Print vs Online: Performing Arts Marketing and Tough Decisions
I’ve done a fair bit of work for non-profits, which in turn tends to make my end of the compensation rather non-profit, that said, sometimes non-profit work offers more creative flexibility and opportunity, more area where there’s a potential for art-meets-design, as opposed to a majority of corporate work, not that you can’t find balance and no two projects are the same.
For the past several years I’ve handled art directing my alma mater, SUNY Oswego, overall performing arts branding and design, which has included literally hundreds of pieces both in print and web pages. Every year gets a different brand or feel, sometimes it’s based on the season’s general programming, sometimes it’s based on balancing a color palette between the artwork end of things I do, such as the posters that I created, which I posted about here and here.
With ever shrinking budgets for the arts, we’re reaching a point where some decisions need to be made in terms of cutting. Myself, and the performing arts hard-working director along with their staff, are trying to figure out the best route to still deliver the marketing message to the mass audience, while scaling back the pieces done in the past.
These are not easy decisions, such as the calendar I design every year (above) is also doubled-up online, additionally the online medium handles things better, such as when shows get added or dropped, times or locations changed, and so on. Printing up five-figures of calendars is an expensive proposition, though they’re a big hit. They can be seen all over campus, usually a month or two off, too bad there’s not someone on staff that can go around turning their pages. Still, it’s visibility that runs around both the campus and also around the community in coffee shops and bookstore, it’s visible, and eye-catching. The question though is how does one weigh this verses shifting the entire operation of the calendar online.
The online version, due to the college’s web site have draconian rules about what can and cannot be done, demands that whatever is put into the college’s web pages strictly use their own outdated branding and rigid templates from more than half-a-decade ago (which is 100 years in internet years), is problematic to say the least. While I not only believe in branding myself, am a zealot, preaching from the mount of it’s must, it’s virtues, giving talks on branding, where this conundrum arises is the college has it’s own branding for a web site which, in my opinion, pretty choppy blocking uninteresting branding at that, so off is the college’s web site from everything that it doesn’t even match the branding of their own pieces for their various publications, but this would be a rant best saved for another time. For now I’ll state that most arts organizations continually evolve their branding which, doing so not only is self-evident, it’s what most major performing arts places tend to do years or bi-yearly. Due to the college’s very closed-off limited scope of page design, the performing arts pieces both myself and the team put so much work into, get completely stripped down and lost once they hit the college’s web site, this collisions of sorts is jarring to the viewer.

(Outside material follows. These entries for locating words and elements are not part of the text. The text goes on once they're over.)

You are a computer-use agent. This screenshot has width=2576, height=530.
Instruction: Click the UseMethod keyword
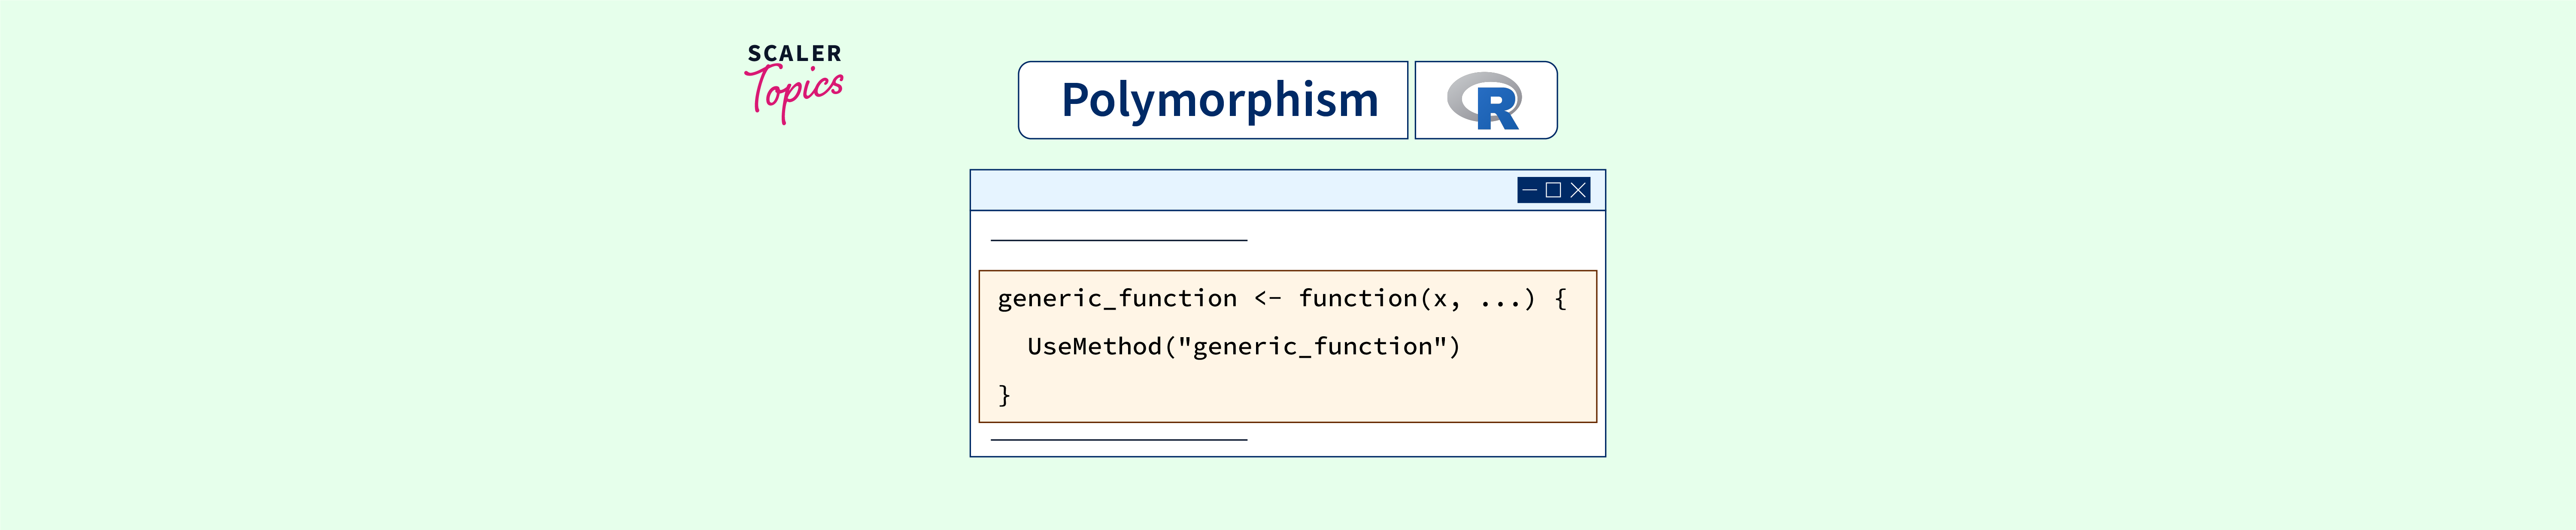1094,347
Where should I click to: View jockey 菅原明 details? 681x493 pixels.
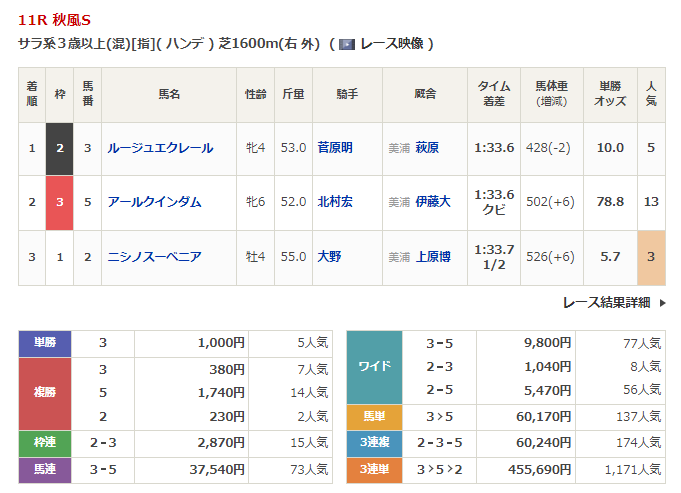pos(334,148)
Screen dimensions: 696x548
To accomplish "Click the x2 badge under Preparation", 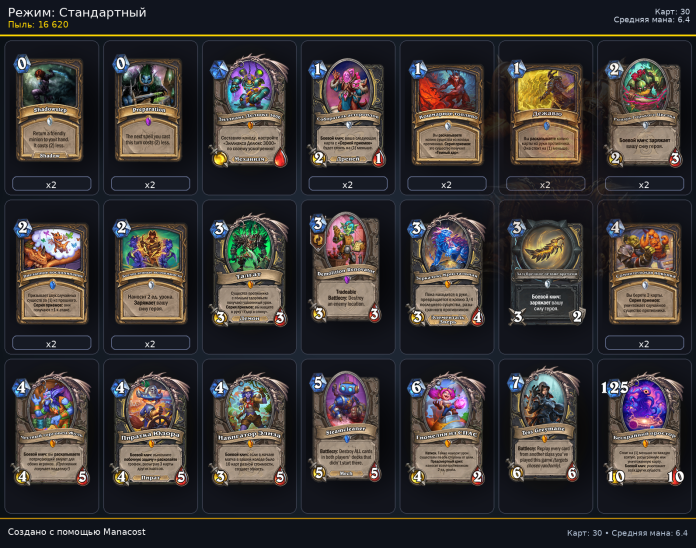I will (150, 184).
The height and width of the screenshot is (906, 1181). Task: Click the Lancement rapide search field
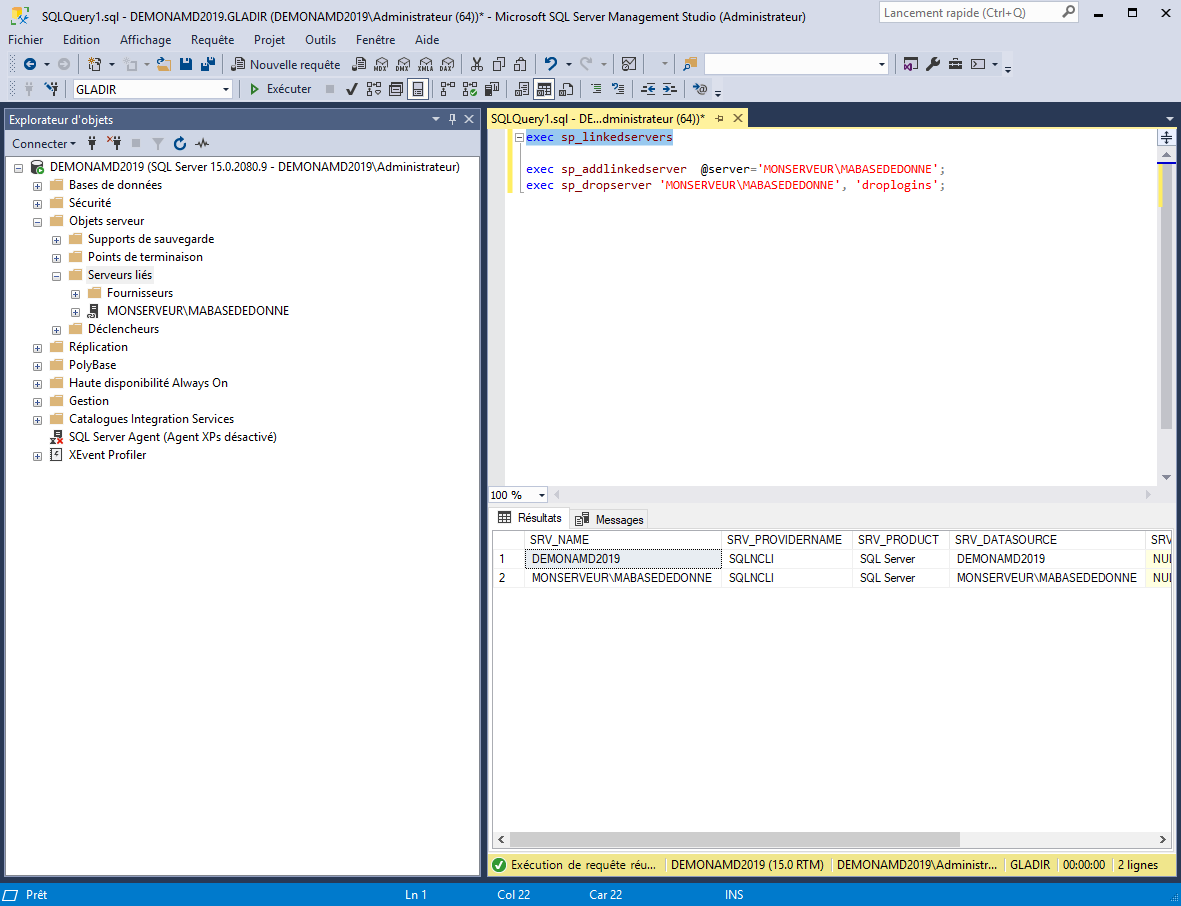pyautogui.click(x=967, y=13)
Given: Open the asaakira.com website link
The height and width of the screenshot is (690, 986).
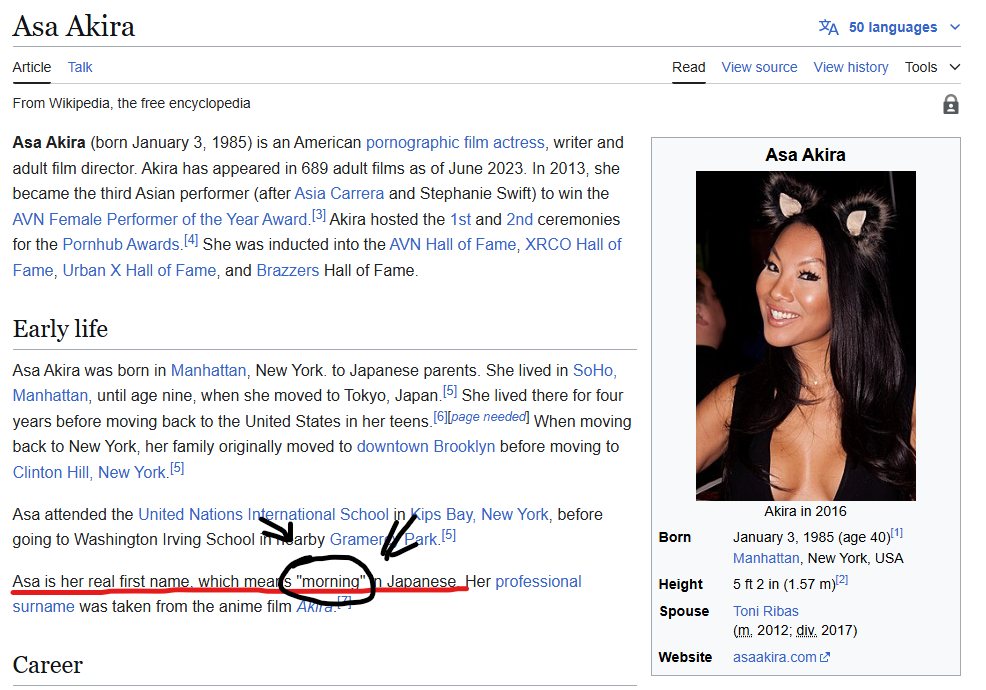Looking at the screenshot, I should tap(775, 657).
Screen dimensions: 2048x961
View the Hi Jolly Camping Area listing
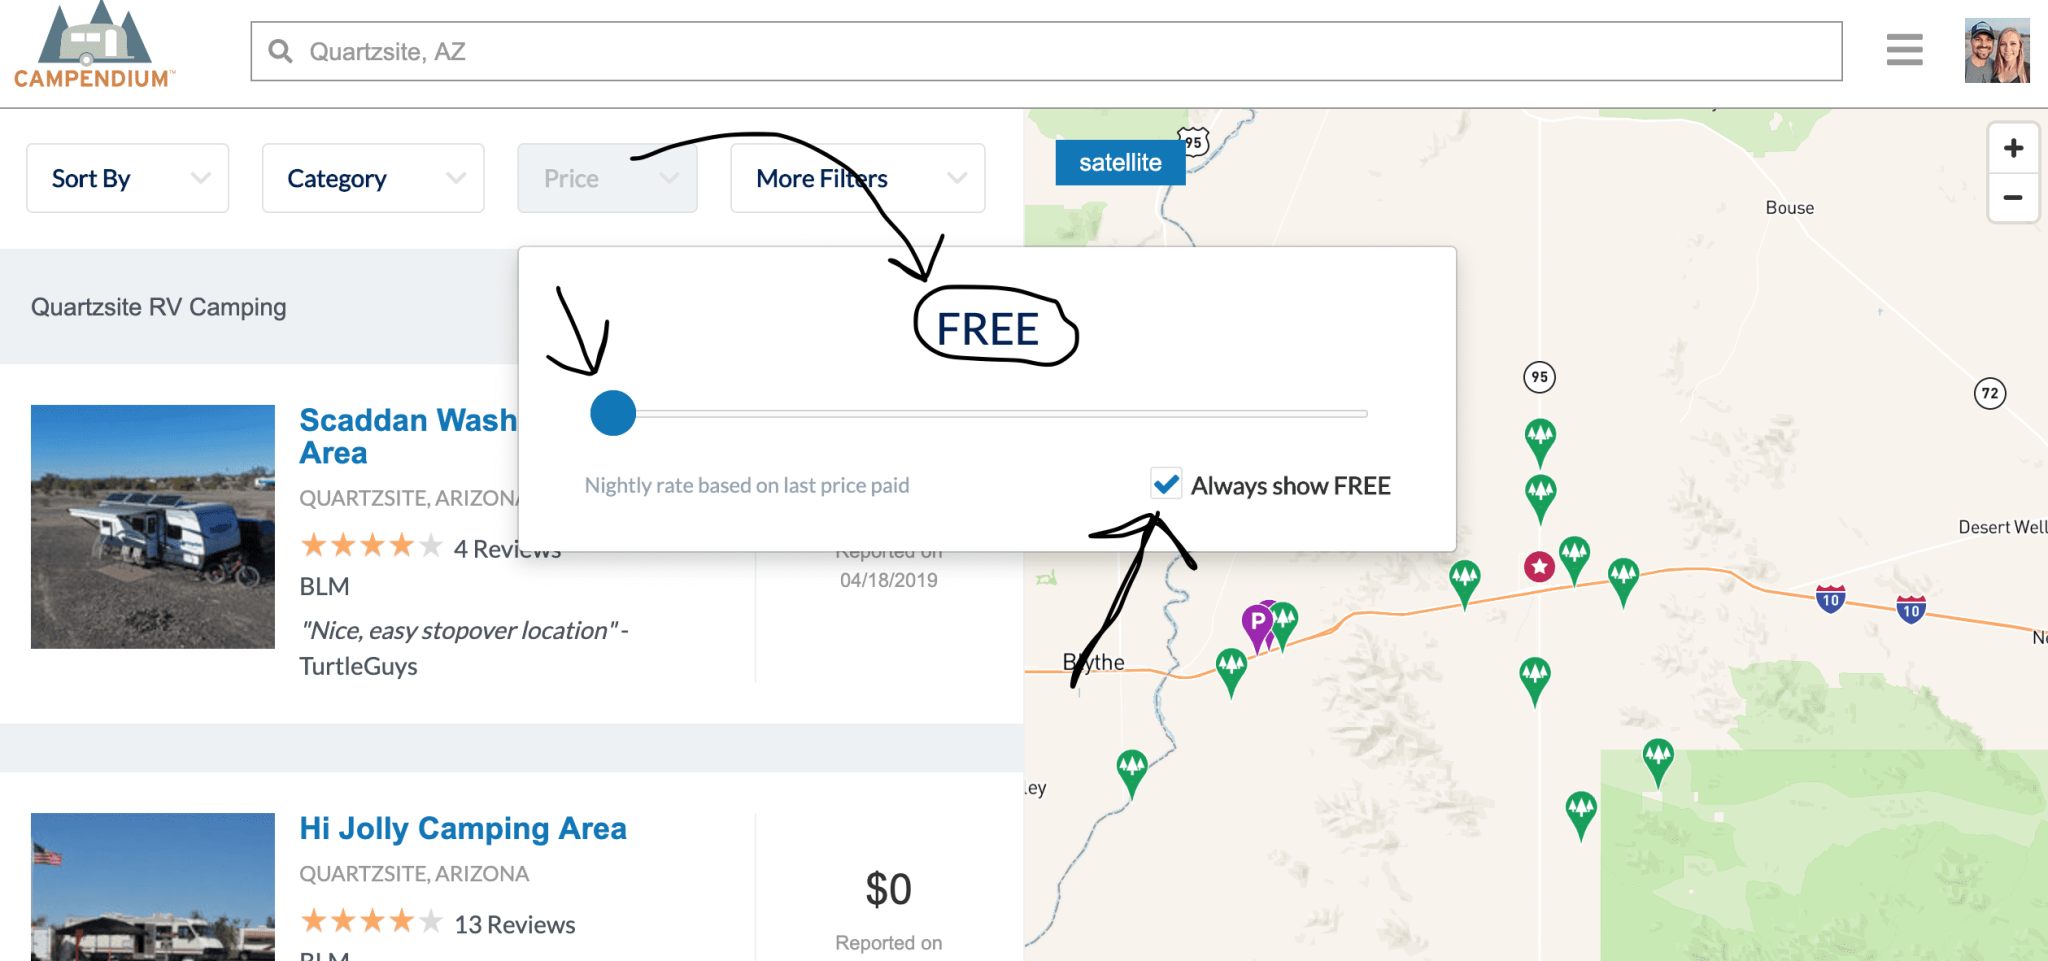click(x=462, y=828)
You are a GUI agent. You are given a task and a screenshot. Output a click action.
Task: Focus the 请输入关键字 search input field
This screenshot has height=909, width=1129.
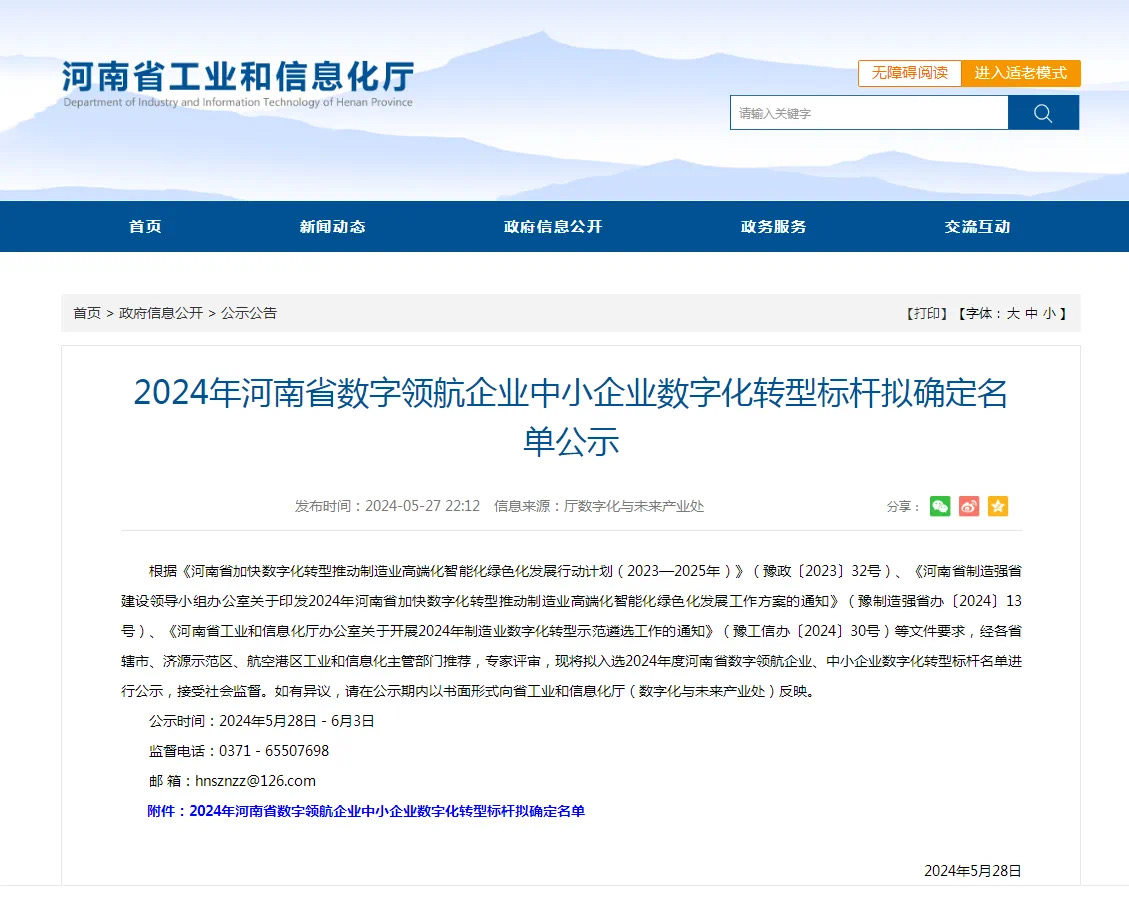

Potentially, this is both a good and a bad thing if the performing arts organization did away with the printed calendar, nobody would know the wiser, even though I’d feel a death of common sense and aesthetics in the college’s performing arts calendar stuck in some pretty boring templates. But the next question is, how will people know to look for said calendar. We do use constantcontact.com for emailing when events are. The downside of this, however, is the key demographic in the area of the campus are not the most online savvy. One could send a postcard to remind the mass audience about the calendar of performing arts events, that said, is that sticky, would people hang a postcard, regardless of how great I design it, to remind them to go to a web page?
These are some of the issues an art director faces where, there truly is no easy choices, and not necessarily everything is within your creative control.